Structured information extraction from complex scientific text with fine-tuned large language models
Alexander Dunn, John Dagdelen, Nicholas Walker, Sanghoon Lee, Andrew, S. Rosen, Gerbrand Ceder, Kristin Persson, Anubhav Jain

TL;DR
This paper introduces a fine-tuned GPT-3 based method for extracting structured scientific information from complex texts, demonstrating high accuracy across multiple chemistry-related tasks and providing an accessible approach for building large knowledge databases.
Contribution
It presents a simple, flexible sequence-to-sequence fine-tuning approach using GPT-3 for joint entity and relation extraction in scientific texts, applicable across multiple tasks.
Findings
Accurately extracts complex scientific data from unstructured text
Works across sentences and passages for comprehensive information gathering
Enables creation of large structured knowledge databases
Abstract
Intelligently extracting and linking complex scientific information from unstructured text is a challenging endeavor particularly for those inexperienced with natural language processing.

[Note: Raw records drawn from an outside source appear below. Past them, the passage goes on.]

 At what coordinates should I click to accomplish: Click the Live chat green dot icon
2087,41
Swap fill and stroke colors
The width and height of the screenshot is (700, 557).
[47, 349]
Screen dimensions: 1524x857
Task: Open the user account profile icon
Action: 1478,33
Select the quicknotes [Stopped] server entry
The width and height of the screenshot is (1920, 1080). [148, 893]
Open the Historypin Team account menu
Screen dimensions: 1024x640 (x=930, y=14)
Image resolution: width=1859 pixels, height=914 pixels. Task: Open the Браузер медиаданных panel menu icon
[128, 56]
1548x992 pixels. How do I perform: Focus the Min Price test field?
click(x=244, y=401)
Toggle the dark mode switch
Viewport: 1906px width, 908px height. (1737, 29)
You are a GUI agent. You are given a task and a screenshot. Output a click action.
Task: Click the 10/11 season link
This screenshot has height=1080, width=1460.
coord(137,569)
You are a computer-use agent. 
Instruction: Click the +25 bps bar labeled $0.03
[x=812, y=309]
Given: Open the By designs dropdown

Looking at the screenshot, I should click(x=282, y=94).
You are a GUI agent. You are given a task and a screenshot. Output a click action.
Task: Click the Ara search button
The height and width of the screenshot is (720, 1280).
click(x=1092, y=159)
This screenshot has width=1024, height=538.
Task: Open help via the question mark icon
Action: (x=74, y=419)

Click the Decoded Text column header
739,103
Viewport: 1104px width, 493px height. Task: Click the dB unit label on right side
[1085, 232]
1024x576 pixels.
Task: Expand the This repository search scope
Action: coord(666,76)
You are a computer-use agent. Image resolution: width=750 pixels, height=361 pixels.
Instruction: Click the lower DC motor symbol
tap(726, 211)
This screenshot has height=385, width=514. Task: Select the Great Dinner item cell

Here, we present a simple sequence-to-sequence approach to joint named entity recognition and relation extraction for complex hierarchical information in scientific text. The approach leverages a pre-trained large language model (LLM), GPT-3, that is fine-tuned on approximately 500 pairs of prompts (inputs) and completions (outputs). Information is extracted either from single sentences or across sentences in abstracts/passages, and the output can be returned as simple English sentences or a more structured format, such as a list of JSON objects. We demonstrate that LLMs trained in this way are capable of accurately extracting useful records of complex scientific knowledge for three representative…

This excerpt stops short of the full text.